Whether Microsoft's ambitious project is a security solution or a Trojan horse depends much on the company's intentions.
These 180 companies are not all developing this project from a core of Evil Conspiracy; I'm sure that many have the best interests of their customers at heart.
Some say the "Palladium" is a statue of Athena; others say it was a figurine made by Athena in the image of her lost friend Pallas, whom she killed in a childhood battle. Most contend that after the Palladium was stolen from Troy, the city then became vulnerable to attack and fell victim to the original Trojan Horse.
Regardless of your personal interpretation of lore, to most people the Palladium is a representation of protection and an icon of security. With such rich symbolism and metaphoric potential, it is no wonder that Microsoft chose it as the code name to embody the goals of what I believe is their most enterprising security project to date.

▸ Data excerpt
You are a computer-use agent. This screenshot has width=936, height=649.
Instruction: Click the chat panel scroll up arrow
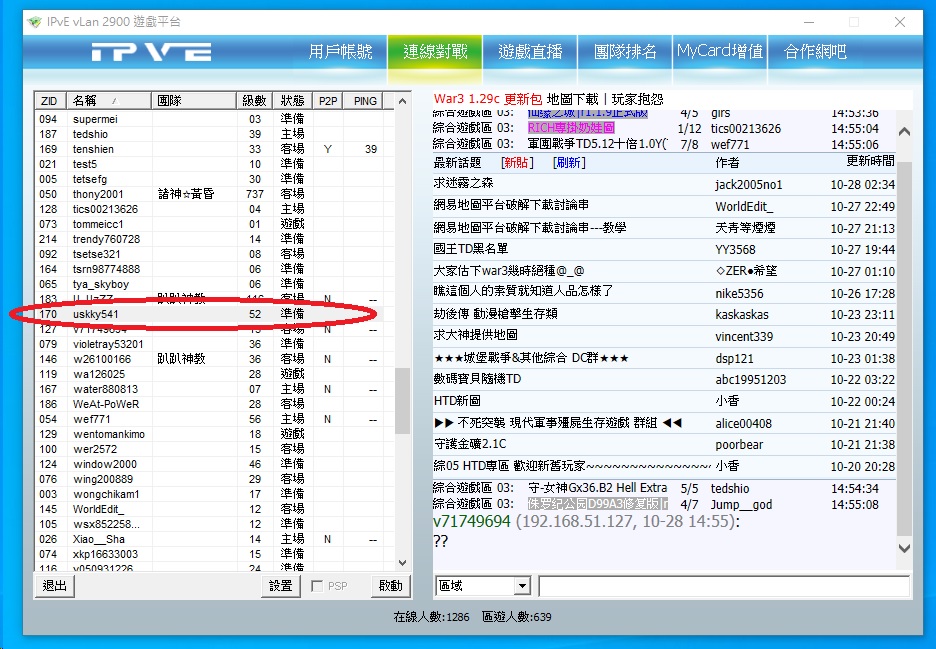click(904, 132)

▸ Task requirements
List every description the article on Microsoft's Palladium project gives of what the Palladium is, including the accounts it attributes to others. The lines come from a separate source and have no connection to the article.

▸ Solution for this exercise
- a statue of Athena
- a figurine made by Athena in the image of her lost friend Pallas
- a representation of protection
- an icon of security